By Suzan Fraser, The Associated Press
ANKARA, Turkey — Turkey rallied behind Prime Minister Recep Tayyip Erdogan in his blistering condemnation of Israel after its commando raid on an aid ship to Gaza.
But as dust settles from the May 31 attack, Turkey’s resurgent opposition seems to be gaining traction by articulating fears that Erdogan is steering NATO’s only Muslim member away from the West, jeopardizing EU membership efforts, and even undermining a long-running battle against separatist Kurds.
The views of the Republican People’s Party — which considers itself a guarantor of secular values and enjoys a power base among Western-leaning urban elites — are increasingly important.
The movement has a popular new leader following the resignation of its chairman over a sex scandal and many have high hopes that he can rejuvenate the party, presenting a viable alternative to Erdogan and anchoring Turkey firmly back in its Western orientation.
Kemal Kilicdaroglu made a name for himself by exposing corruption within Erdogan party’s that led to two senior officials stepping down.
While condemning the Israeli assault that killed eight Turks and a Turkish-American and calling on Jerusalem to end its Gaza blockade, Kilicdaroglu’s party has also criticized Erdogan’s confrontational style against Israel and accused the prime minister of trying to use outrage to win elections due next year.
“We are witnessing a serious crisis of confidence between (Erdogan’s party) and the West … This crisis must end immediately,” Kilicdaroglu said in a speech.

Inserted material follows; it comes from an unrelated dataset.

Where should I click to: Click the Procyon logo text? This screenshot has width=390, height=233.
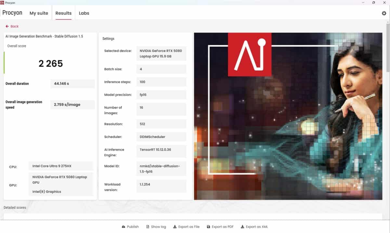12,13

A recent opinion poll shows that the Republican People’s Party has made gains since Kilicdaroglu took the party reins, although Erdogan’s Justice and Democracy Party remains more popular.
“The belief that there is no alternative to (Erdogan’s party) has ended with Kilicdaroglu becoming chairman,” the poll taker’s general manager Murat Sari was quoted as saying.
The survey, however, showed that Kilicdaroglu gained support from a nationalist party, not from Erdogan’s ruling party, suggesting that skepticism about the opposition remains widespread.
The Republican Party has long projected a strict — and some say intolerant — form of secularism that has opposed among other things, young women wearing Islamic-style headscarves at universities.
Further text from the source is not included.